Set exercise.
Please reproduce the data verbatim, from the line containing "Where should I click to: Open" through the end of the data.

*** Rows

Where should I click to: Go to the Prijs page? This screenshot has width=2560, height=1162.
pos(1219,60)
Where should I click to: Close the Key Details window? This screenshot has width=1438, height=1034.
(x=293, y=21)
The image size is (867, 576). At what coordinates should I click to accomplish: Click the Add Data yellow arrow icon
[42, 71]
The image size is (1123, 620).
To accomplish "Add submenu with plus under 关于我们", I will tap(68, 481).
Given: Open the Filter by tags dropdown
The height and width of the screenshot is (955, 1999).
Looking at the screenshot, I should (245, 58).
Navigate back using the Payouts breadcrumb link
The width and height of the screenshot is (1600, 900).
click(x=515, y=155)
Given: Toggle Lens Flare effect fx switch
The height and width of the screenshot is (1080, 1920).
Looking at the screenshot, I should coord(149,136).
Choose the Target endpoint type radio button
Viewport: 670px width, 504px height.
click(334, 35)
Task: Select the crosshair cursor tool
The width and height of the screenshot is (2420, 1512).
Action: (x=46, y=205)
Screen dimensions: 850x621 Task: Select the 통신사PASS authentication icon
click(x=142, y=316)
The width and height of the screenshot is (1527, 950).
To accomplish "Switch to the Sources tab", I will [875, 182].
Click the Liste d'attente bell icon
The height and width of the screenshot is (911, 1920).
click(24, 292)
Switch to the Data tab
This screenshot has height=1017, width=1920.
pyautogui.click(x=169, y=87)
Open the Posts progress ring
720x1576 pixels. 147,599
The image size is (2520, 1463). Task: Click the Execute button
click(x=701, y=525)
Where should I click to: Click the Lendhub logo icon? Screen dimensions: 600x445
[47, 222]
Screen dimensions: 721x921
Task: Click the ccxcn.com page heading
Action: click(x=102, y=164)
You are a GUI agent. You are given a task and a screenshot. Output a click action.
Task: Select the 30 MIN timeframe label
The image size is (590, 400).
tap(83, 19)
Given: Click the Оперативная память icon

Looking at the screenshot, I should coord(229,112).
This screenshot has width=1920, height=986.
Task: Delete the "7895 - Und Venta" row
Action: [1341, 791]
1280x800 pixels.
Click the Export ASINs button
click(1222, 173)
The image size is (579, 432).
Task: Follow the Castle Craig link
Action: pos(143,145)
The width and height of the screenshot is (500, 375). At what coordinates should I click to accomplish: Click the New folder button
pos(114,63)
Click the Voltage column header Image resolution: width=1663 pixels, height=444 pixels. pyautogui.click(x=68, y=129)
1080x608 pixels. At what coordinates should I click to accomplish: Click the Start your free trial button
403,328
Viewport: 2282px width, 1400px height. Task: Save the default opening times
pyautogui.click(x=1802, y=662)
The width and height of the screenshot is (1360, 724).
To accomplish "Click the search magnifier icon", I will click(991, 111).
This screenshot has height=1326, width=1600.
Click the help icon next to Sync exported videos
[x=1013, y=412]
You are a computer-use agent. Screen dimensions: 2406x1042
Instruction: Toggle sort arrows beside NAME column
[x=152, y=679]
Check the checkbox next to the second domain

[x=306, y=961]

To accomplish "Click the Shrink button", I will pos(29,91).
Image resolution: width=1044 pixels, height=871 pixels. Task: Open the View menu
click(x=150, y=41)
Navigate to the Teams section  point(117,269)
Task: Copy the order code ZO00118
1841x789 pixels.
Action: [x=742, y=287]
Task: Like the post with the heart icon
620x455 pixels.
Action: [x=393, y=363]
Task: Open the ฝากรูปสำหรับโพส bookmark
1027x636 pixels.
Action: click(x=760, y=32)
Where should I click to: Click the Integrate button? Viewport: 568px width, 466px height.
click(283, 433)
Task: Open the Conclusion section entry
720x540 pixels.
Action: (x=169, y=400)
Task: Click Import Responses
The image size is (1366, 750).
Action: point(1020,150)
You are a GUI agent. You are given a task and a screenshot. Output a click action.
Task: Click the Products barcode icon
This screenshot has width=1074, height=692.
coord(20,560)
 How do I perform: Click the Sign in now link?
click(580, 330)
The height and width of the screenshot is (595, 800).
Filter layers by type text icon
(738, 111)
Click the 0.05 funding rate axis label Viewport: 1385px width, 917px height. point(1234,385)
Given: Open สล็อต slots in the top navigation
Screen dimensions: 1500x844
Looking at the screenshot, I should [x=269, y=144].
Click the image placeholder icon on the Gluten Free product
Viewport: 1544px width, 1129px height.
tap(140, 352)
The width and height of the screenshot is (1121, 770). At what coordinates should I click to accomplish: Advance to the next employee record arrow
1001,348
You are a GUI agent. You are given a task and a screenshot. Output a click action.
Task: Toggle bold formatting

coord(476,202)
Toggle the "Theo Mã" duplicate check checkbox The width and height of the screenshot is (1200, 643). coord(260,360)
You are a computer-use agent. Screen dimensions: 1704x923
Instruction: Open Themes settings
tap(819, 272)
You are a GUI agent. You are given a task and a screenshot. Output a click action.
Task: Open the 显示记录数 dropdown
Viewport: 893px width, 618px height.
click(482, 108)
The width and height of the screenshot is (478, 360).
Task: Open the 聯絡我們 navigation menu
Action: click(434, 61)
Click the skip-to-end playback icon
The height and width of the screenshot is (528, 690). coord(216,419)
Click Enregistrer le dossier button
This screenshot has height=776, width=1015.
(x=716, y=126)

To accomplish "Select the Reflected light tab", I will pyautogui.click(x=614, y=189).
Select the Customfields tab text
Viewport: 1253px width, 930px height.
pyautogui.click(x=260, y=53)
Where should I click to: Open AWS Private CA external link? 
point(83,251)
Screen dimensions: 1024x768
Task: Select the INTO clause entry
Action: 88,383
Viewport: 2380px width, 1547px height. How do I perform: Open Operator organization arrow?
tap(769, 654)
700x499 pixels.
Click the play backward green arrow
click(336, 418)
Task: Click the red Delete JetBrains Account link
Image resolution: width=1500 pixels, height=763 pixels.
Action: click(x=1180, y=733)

******

The result.
Where should I click to: Open AWS Private CA external link? 
point(83,251)
Screen dimensions: 1024x768
Task: Select the INTO clause entry
Action: 88,383
Viewport: 2380px width, 1547px height. How do I perform: Open Operator organization arrow?
tap(769, 654)
700x499 pixels.
Click the play backward green arrow
click(336, 418)
Task: Click the red Delete JetBrains Account link
Image resolution: width=1500 pixels, height=763 pixels.
Action: click(x=1180, y=733)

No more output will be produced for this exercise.